Selection:
########################################
Vision-based extraction makes full use of web page layouts and other visual cues to improve extraction performance, which also often collaborates with web page structures, such as DOM tree. Cai et al. [10] proposed an extraction algorithm named VIsion-based Page Segmentation(VIPS), which utilizes both the DOM tree and visual layout cues to segment documents and then to find those segmentations containing the required content. Based on the VIPS, Song et al. [11] constructed feature vector for block importance, including spatial features(such as position, size) and content features(such as the number of pictures and links), and considered the blocks with high rankings as extraction objectives. Fernandes et al. [12] also adopted the strategy of ranking the blocks of web pages by computing their weights to extract content. Sun et al. [13] demonstrated the efficiency of text density for content extraction, which introduces text density both under a single node and in a whole web page to work with DOM tree for more accurate extraction. Qureshi et al. [14] developed more statistical and formatting characteristics of web pages on DOM trees, such as text information and links density, font size, style and location, to establish a hybrid extraction model. The vision-based extraction technologies need to make careful observations of visual cues, especially, different formatting preferences often generate different visual features, whose applications still have some constraints.

Semantics-based extraction utilizes the known functions of HTML tags, namely the semantics of tags, to improve extraction performance. Peters et al. [15] integrated the semantics of several specific HTML tags for content extraction, such as \(<class>\), \(<div>\), \(<h1>\), etc. Both the flexible nested usage of HTML tags and the growing number of HTML tags, such as HTML5 tags, only permit us to exploit the semantics of a part of HTML tags.

Some further characteristics are also exploited for content extraction. Ortona et al. [16] proposed WADaR, which adopts strategies of joint wrapper and data repair to provide better extraction performance. Weninger et al. [17] proposed Content Extraction via Tag Ratios(CETR), which considers HTML tag ratios as an important feature and designs a clustering technique based on 2-dimension tag ratio to distinguish content and non-content areas in web pages. Uzun et al. [18] introduced a feedback mechanism between the decision tree learning for obtaining the extraction rules and the extraction precision on the specific rules, which aims at getting a tradeoff between extraction efficiency and effectiveness.

Web environments have been in evolution, it is still a challenging work to develop an effective and strongly adaptable content extraction framework. We should exploit further characteristics to respond to the extraction challenges caused by diversified presentation requirements and flexible user formatting, and to design novel methods for accurate and adaptive extraction. Weninger et al. [19] also conduct in-depth discussions on the current web content extraction technologies in 2015, who believe that the evolution of web site formats and practices is a big challenge for content extraction, both rule-based extraction methods and extractors based on heuristic features should be re-examined, new extraction methods should be designed to address future extraction problems.

3 Problem Description

For collecting text content, we focus on the topic-based web pages in this work, namely those pages holding news, blogs, etc., whose core contents are a few paragraphs of text describing a complete story. Usually, a web page can be considered as a character stream or a DOM tree for further processing. To make full use of the structural characteristic of web pages implied by HTML tags, we define a web page on the viewpoint of DOM tree. The DOM tree of a web page is composed of two types of nodes, branch nodes showing web page organization and leaf nodes holding web page information. The values of branch nodes are just HTML tags, the values of leaf nodes usually text or some other visual information, such as links, advertisements, etc.
########################################
Extracted information:

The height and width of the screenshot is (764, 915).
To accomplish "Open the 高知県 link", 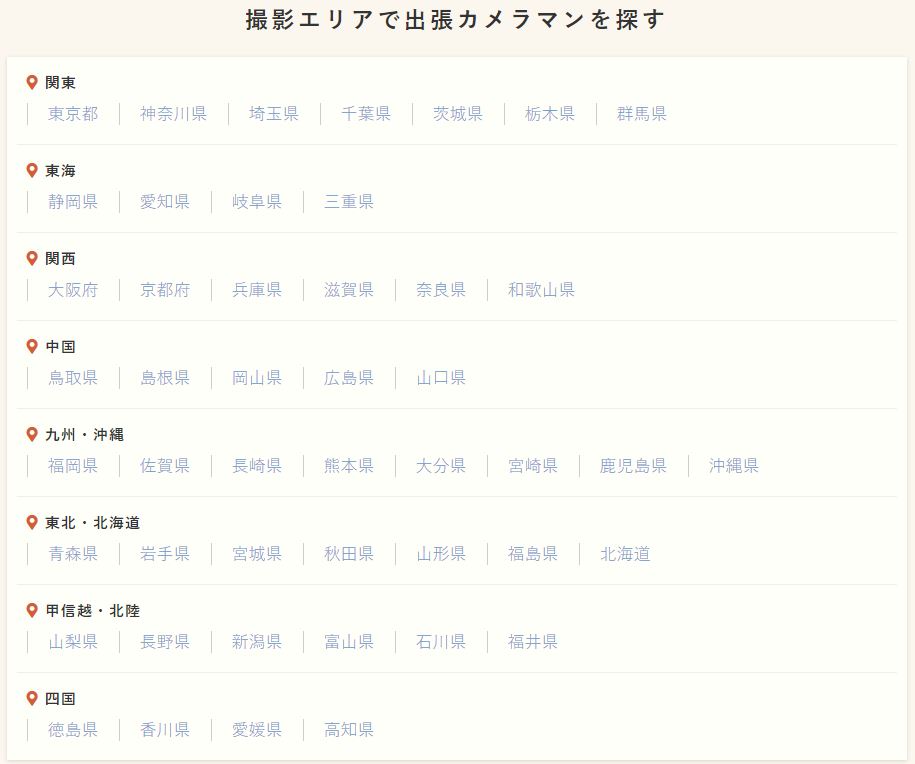I will point(349,730).
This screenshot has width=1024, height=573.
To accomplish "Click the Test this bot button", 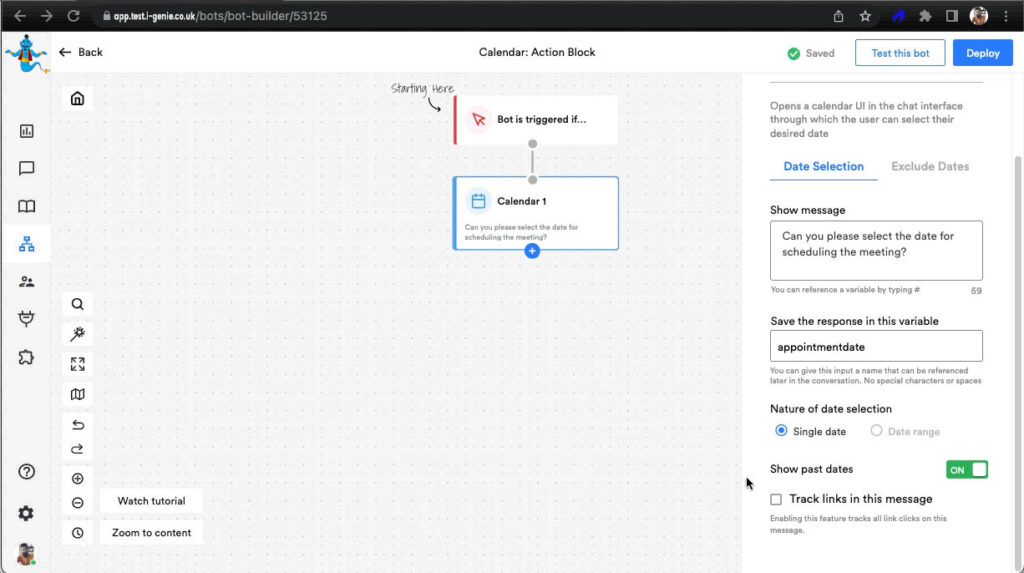I will coord(900,53).
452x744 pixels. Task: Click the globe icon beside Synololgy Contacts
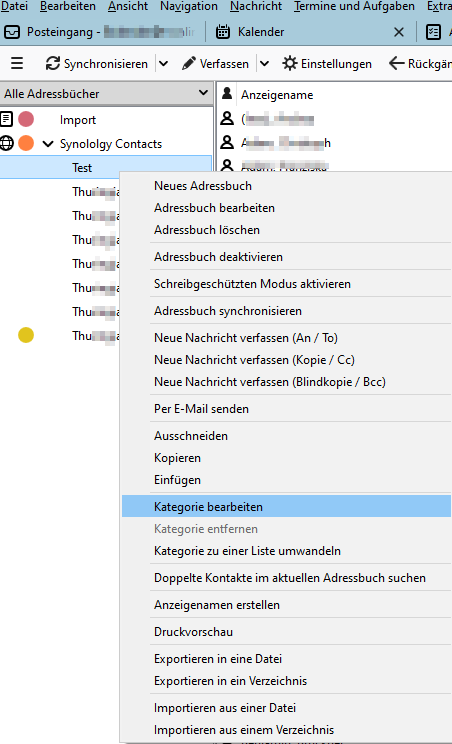click(7, 143)
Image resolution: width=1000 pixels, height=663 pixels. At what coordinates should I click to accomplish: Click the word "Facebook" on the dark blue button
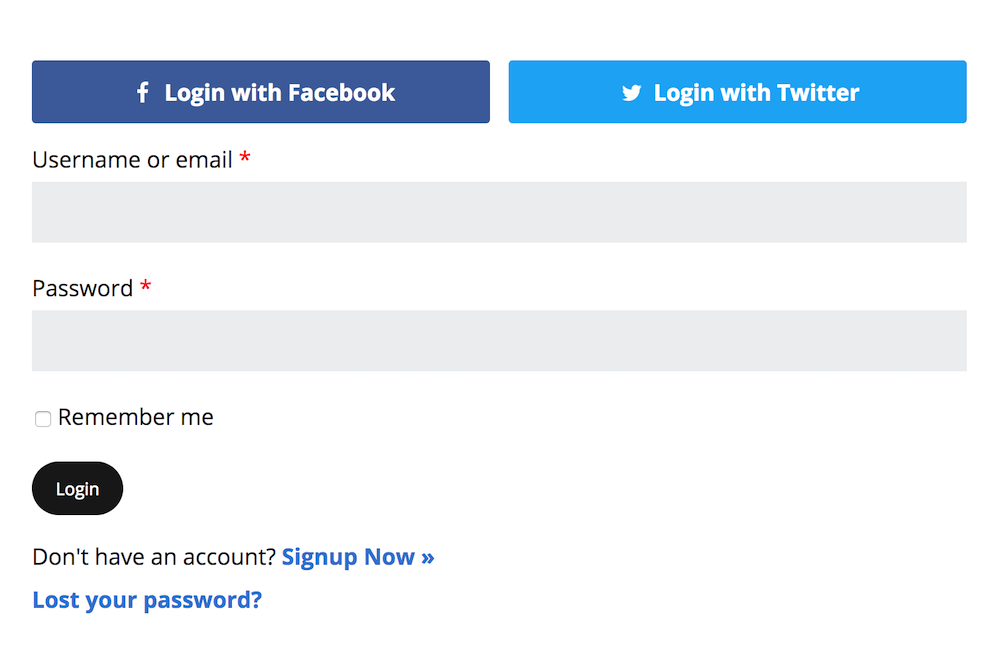(341, 93)
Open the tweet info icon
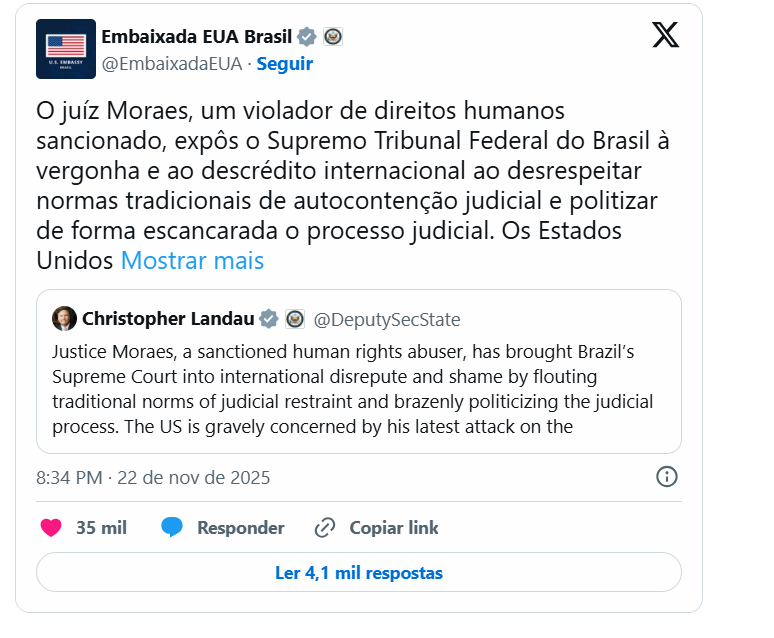 667,477
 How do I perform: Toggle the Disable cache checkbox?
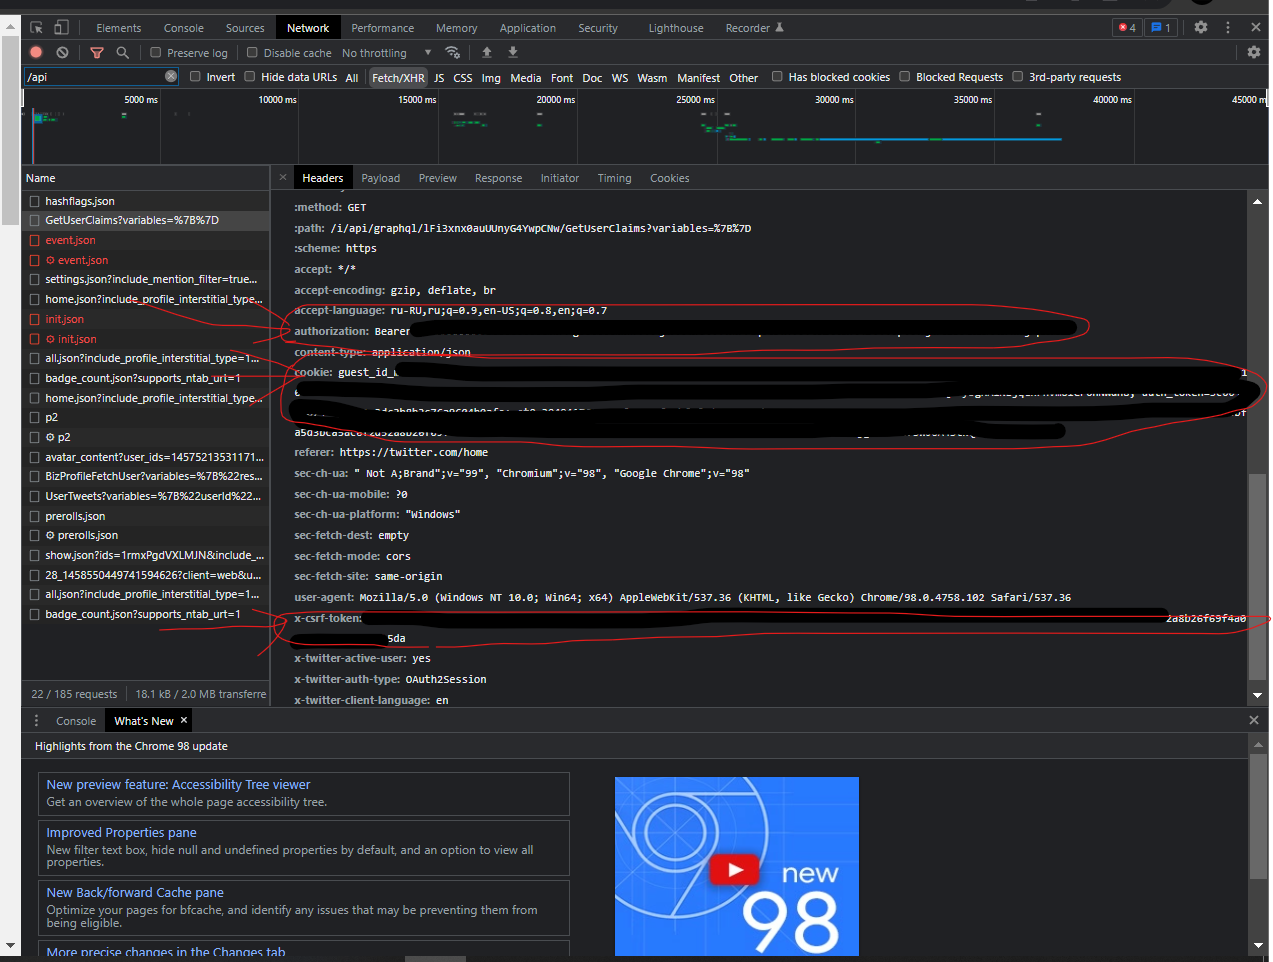coord(252,52)

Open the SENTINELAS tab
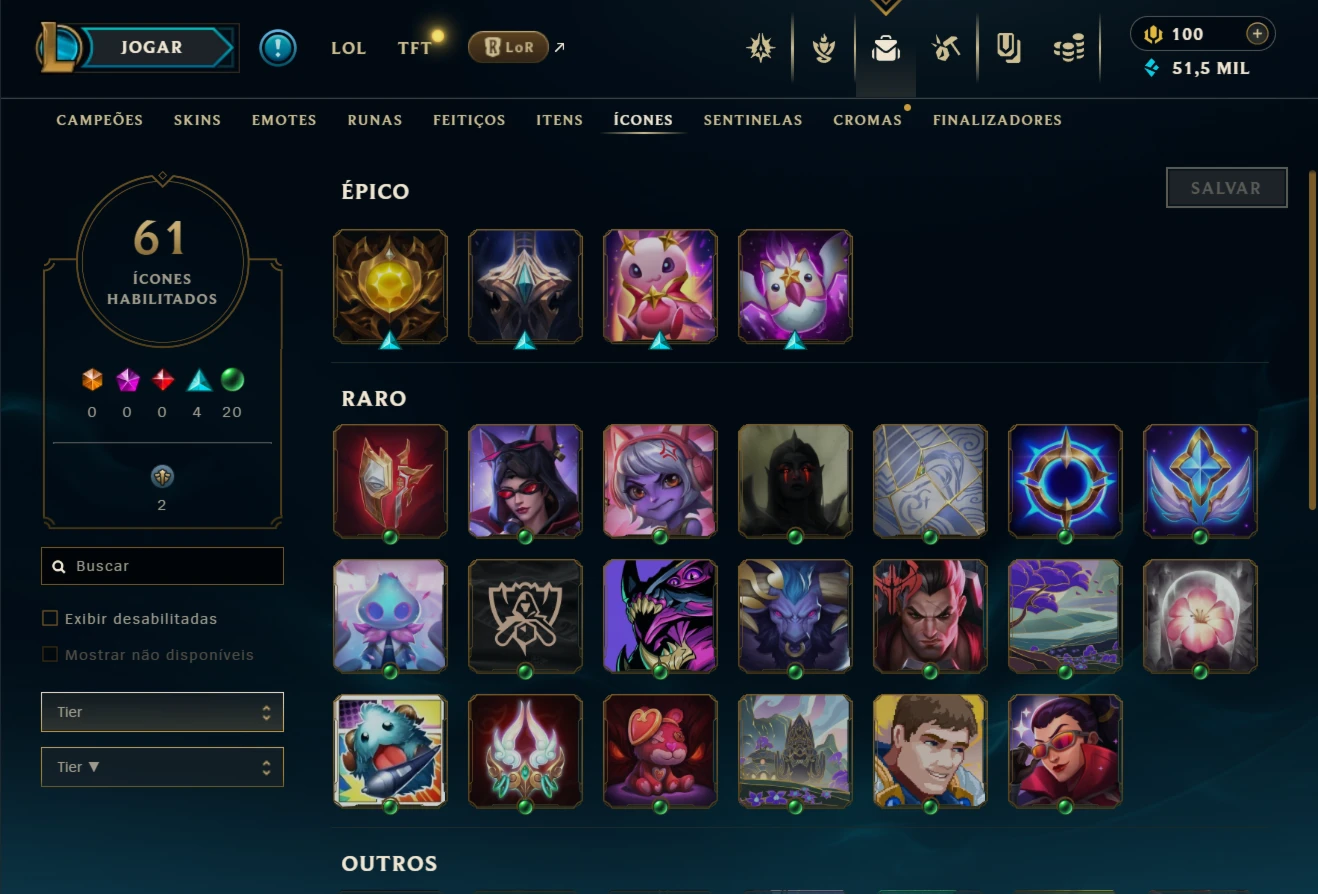(753, 120)
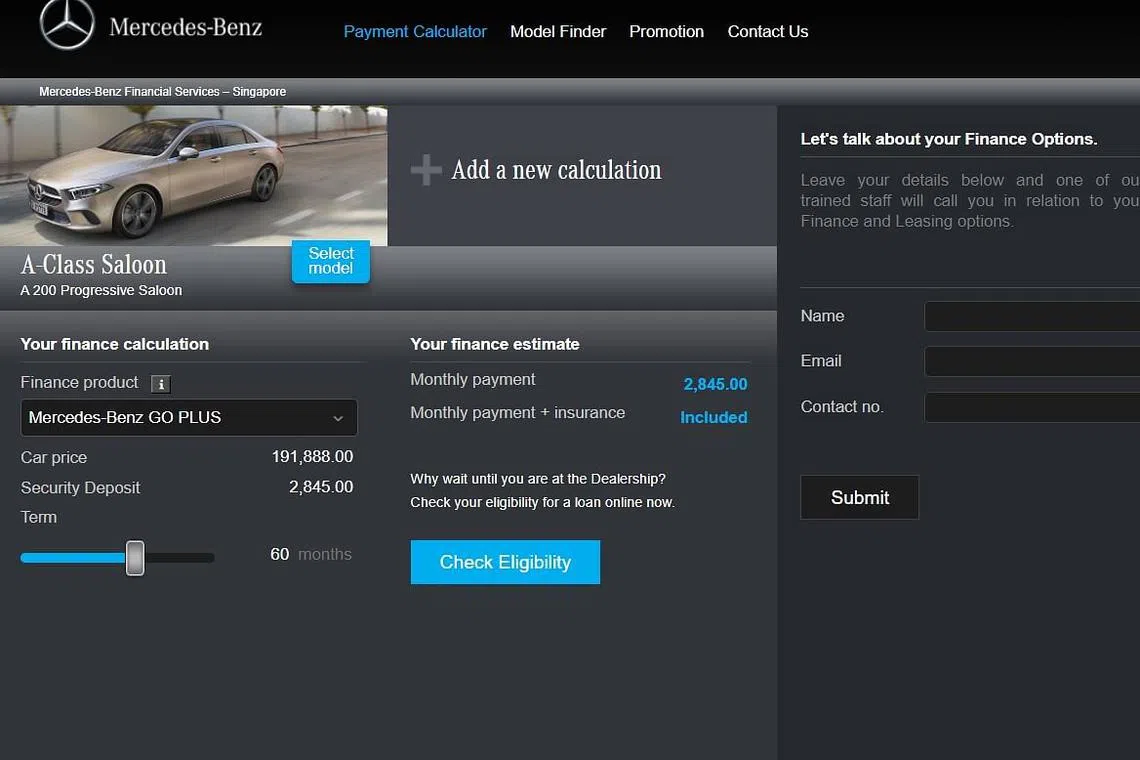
########################################
To-do list:
1) Render the rows as a numbered list without any blank lines, beginning at the line that contains "452x744 pixels. Task: Click" and continuing through the last of the rows. Leave out the pictures.
2) Write the next part of the passage on web content extraction, picking up after its final sentence.
The passage on web content extraction and the rows were taken from separate, unrelated sources.

Answers to the tasks:
1)
1. 452x744 pixels. Task: Click the globe icon beside Synololgy Contacts
2. click(7, 143)
3. Image resolution: width=1000 pixels, height=663 pixels. At what coordinates should I click to accomplish: Click the word "Facebook" on the dark blue button
4. (341, 93)
5. Open the tweet info icon
6.  667,477
7.  How do I perform: Toggle the Disable cache checkbox?
8. coord(252,52)
9. Open the SENTINELAS tab
10. (753, 120)

2)
In a DOM tree, a tag path is a series of ordered HTML tags, which starts from the root node to one leaf node in DOM tree. An effective text node means that the text node located by a tag path holds the required content that should be extracted. A web page can be defined by a set of pairs, \(<path, content>\), where path corresponds to a tag path, and content is just the information held by the leaf node located by path. Figure 1a and b illustrate an excerpt of DOM tree and the corresponding definition for the web page.

Fig. 1.
figure 1

An excerpt of DOM tree and the definition of web page

An extraction operation is to make an extraction decision for each pair, a boolean value will be attached for each pair. For example, if the content located by path is a required content, the pair will be transformed into \(< path, content, TRUE>\), otherwise \(<path, content, FALSE>\). Given a group of web pages, which can be transformed into a series of pairs \(\{p_1,p_2,\cdots ,p_n\}\), the content extraction process aims at expanding each pair \(p_i=<path_i, content_i>\) into a triple \(ep_i=<path_i, content_i, decision_i>\) and then outputs those triples with \(decision=1\), namely \(\{ep_i | ep_i=<path_i, content_i, decision_i> \wedge decision_i=1\}\).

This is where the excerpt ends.